## [Source passage]
VisionGRU: A Linear-Complexity RNN Model for Efficient Image Analysis

TL;DR

VisionGRU tackles the high computational cost of CNNs and ViTs in high-resolution image analysis by introducing a linear-complexity RNN backbone built on minGRU units. It employs a hierarchical 2DGRU module with bidirectional scanning to capture local and global context in 2D feature maps, enabling efficient multi-scale representation. Empirical results on ImageNet and ADE20K show VisionGRU achieving state-of-the-art-like accuracy with substantially lower FLOPs and memory use compared to ViTs, while maintaining competitive segmentation performance. The work demonstrates that carefully designed recurrent architectures can rival transformer-based approaches in efficiency and scalability for computer vision tasks.

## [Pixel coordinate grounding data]
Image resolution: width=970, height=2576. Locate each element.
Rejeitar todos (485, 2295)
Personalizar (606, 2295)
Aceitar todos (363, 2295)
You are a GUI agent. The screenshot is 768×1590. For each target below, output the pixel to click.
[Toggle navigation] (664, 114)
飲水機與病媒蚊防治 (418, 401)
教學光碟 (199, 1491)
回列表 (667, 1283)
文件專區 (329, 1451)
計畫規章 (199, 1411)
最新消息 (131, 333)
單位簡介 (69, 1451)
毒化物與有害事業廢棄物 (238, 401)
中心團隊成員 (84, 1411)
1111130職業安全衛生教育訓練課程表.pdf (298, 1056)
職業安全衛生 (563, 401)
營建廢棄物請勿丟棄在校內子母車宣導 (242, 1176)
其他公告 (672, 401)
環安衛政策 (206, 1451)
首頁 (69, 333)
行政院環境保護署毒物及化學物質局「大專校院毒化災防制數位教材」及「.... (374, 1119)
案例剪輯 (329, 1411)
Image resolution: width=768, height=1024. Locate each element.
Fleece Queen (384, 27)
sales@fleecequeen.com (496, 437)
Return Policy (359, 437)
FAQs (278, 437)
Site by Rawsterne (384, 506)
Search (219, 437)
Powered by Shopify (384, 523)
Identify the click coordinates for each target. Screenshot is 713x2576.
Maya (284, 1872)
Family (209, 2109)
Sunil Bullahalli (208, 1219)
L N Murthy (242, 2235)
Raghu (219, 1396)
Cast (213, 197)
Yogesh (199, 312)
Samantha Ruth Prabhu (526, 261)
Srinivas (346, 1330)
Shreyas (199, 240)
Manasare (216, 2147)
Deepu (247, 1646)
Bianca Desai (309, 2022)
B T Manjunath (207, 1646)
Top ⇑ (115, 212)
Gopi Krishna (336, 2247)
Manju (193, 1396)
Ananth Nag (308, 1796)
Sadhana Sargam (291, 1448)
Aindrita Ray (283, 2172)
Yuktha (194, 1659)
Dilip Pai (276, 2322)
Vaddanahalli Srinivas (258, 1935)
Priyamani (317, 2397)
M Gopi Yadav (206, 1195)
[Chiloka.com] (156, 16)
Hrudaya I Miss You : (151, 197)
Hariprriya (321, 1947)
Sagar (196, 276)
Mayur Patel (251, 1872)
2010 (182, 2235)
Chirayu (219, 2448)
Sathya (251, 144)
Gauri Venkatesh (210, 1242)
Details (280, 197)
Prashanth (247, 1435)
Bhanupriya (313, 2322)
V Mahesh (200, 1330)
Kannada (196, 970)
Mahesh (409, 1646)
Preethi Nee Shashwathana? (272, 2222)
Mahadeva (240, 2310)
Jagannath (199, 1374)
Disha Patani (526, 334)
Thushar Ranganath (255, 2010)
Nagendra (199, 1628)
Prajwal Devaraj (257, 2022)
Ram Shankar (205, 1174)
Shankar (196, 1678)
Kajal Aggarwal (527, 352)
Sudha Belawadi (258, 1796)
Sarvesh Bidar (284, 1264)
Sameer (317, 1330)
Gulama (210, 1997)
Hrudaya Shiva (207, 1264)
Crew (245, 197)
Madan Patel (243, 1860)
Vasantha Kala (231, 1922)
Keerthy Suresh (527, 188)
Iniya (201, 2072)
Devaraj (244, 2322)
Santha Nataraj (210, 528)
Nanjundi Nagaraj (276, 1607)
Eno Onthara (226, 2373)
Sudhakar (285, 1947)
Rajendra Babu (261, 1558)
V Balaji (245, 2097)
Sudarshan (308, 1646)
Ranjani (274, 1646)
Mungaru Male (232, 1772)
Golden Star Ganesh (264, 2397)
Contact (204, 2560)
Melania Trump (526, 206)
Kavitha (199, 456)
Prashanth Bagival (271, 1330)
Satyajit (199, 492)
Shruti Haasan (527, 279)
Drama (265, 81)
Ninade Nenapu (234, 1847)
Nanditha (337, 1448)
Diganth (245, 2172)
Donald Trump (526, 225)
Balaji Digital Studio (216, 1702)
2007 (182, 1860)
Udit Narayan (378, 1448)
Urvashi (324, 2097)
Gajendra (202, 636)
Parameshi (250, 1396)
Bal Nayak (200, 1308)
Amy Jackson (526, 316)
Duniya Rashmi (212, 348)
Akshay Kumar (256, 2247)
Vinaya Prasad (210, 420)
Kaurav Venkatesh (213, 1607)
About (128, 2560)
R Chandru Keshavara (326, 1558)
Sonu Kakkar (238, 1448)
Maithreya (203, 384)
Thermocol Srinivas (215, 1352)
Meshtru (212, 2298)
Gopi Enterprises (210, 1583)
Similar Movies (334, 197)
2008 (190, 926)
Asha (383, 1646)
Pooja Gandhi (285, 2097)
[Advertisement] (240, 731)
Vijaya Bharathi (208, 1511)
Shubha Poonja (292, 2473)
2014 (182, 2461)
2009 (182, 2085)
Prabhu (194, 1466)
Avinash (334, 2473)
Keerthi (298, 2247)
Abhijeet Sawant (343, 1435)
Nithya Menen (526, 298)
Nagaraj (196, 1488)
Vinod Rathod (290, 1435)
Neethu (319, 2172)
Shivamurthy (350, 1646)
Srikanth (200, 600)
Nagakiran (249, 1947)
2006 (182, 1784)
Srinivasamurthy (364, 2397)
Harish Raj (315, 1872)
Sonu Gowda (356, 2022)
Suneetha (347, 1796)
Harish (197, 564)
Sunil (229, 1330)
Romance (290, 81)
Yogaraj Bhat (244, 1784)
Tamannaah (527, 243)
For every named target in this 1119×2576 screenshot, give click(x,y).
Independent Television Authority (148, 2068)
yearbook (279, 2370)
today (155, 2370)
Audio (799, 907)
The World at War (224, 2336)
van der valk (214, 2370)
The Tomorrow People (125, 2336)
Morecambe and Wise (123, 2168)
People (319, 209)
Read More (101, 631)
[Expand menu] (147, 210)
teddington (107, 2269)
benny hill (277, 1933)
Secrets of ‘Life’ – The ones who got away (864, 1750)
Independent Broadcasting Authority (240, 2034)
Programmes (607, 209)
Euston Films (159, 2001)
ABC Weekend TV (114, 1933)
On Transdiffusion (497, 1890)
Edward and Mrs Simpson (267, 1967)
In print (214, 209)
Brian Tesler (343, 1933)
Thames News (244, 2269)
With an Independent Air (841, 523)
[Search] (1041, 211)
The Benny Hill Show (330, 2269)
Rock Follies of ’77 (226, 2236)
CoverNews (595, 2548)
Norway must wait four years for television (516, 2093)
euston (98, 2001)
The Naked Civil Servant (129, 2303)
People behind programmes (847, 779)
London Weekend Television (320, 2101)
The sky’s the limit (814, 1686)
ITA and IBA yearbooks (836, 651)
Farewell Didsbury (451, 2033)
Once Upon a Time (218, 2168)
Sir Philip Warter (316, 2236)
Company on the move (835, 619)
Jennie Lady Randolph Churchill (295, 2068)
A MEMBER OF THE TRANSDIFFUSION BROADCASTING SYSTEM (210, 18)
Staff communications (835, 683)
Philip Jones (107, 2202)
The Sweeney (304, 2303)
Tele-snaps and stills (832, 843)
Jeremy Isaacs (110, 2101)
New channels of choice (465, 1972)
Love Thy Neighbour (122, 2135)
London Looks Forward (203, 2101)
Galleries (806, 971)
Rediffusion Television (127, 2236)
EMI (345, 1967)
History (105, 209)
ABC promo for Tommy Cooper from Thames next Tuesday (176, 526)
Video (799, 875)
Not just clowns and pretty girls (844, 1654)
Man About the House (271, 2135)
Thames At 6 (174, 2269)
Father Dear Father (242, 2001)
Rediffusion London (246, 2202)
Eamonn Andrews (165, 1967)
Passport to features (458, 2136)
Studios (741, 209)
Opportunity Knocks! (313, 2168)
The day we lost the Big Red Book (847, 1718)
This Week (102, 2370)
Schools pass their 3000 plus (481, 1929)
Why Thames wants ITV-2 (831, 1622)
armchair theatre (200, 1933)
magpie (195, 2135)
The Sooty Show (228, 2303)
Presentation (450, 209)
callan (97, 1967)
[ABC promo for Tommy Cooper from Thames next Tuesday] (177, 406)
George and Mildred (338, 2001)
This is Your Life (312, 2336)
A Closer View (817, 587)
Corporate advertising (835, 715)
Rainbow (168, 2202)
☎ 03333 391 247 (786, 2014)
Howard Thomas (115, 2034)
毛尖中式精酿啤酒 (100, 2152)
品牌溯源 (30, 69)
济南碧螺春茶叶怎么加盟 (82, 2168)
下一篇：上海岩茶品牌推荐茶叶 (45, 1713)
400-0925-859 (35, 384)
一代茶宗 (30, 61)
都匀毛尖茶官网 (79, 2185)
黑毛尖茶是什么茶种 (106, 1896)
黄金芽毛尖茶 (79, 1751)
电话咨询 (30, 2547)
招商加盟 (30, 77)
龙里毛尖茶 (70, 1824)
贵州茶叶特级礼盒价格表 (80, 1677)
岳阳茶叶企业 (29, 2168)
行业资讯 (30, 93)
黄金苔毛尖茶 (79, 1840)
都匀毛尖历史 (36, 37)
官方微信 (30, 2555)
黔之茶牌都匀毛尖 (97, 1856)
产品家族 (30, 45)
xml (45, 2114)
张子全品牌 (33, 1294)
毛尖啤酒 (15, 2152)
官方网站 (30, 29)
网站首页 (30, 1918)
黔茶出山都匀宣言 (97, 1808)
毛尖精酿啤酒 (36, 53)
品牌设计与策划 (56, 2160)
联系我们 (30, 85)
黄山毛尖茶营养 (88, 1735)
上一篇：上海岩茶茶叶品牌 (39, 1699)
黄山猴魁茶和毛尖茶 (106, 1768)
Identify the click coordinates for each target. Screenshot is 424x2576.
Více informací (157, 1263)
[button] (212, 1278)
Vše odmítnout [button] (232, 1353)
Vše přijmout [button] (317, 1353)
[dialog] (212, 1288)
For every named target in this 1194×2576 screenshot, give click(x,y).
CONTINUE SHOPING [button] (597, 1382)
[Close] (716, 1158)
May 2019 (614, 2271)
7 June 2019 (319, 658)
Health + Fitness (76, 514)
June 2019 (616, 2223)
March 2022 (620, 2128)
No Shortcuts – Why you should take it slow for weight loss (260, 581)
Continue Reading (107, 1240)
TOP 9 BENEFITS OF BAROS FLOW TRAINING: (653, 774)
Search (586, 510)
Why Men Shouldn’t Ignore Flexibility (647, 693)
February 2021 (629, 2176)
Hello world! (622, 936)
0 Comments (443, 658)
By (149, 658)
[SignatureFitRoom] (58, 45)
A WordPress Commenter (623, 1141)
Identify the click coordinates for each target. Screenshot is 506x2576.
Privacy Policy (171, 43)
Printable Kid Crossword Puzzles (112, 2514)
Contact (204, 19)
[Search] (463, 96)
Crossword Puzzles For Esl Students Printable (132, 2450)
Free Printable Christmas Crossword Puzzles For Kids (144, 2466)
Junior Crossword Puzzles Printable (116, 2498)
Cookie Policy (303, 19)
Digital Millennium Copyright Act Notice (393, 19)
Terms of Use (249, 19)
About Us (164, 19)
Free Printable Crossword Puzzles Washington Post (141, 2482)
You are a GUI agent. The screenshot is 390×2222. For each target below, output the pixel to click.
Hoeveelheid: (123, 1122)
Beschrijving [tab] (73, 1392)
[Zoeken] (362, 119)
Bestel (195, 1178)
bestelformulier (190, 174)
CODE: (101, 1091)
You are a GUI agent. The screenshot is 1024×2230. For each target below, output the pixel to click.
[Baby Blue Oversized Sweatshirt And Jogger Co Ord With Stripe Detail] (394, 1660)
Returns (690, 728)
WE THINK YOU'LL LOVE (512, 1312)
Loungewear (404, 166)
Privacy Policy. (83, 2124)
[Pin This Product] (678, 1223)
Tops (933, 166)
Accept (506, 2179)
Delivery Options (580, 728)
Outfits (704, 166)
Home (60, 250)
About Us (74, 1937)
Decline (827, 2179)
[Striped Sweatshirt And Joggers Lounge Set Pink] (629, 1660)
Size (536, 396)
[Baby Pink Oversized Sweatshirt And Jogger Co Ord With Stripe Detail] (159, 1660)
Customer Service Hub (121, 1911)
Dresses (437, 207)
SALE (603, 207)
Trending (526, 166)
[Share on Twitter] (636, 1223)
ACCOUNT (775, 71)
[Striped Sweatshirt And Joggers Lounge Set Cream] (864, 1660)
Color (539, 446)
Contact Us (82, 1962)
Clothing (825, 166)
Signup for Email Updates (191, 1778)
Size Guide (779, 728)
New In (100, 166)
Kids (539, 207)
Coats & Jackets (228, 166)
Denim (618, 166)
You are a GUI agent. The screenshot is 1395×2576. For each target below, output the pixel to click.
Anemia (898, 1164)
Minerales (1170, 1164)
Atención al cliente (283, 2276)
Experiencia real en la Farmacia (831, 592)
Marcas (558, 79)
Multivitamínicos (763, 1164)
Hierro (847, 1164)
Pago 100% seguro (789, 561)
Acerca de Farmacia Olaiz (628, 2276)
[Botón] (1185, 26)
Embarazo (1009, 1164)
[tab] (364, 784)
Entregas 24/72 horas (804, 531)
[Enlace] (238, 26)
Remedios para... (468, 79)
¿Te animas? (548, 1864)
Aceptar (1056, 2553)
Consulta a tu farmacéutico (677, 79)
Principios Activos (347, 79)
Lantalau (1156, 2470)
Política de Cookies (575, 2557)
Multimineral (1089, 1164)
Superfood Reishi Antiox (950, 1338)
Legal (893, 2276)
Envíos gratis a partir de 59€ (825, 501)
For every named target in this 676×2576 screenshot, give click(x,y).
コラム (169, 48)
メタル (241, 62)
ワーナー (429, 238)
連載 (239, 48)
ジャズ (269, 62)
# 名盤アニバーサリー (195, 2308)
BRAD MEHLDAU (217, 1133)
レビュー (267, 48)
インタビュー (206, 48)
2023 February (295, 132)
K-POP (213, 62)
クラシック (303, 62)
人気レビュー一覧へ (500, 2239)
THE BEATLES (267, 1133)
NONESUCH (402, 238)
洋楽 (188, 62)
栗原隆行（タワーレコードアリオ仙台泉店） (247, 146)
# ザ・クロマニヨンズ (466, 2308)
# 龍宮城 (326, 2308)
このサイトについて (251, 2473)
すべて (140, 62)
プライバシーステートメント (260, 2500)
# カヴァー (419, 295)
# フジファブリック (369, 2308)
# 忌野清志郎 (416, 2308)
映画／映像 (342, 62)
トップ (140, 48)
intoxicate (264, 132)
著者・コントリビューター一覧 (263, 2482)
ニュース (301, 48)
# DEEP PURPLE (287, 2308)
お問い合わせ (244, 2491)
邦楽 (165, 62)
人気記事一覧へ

## [Exercise requirements]
1/ List every distinct term in the VisionGRU summary that contains the letters "GRU".
2/ Reproduce the VisionGRU summary word for word, starting with "VisionGRU tackles the" and going on through "computer vision tasks.".

## [Responses to the exercise]
1/ VisionGRU, minGRU, 2DGRU

2/
VisionGRU tackles the high computational cost of CNNs and ViTs in high-resolution image analysis by introducing a linear-complexity RNN backbone built on minGRU units. It employs a hierarchical 2DGRU module with bidirectional scanning to capture local and global context in 2D feature maps, enabling efficient multi-scale representation. Empirical results on ImageNet and ADE20K show VisionGRU achieving state-of-the-art-like accuracy with substantially lower FLOPs and memory use compared to ViTs, while maintaining competitive segmentation performance. The work demonstrates that carefully designed recurrent architectures can rival transformer-based approaches in efficiency and scalability for computer vision tasks.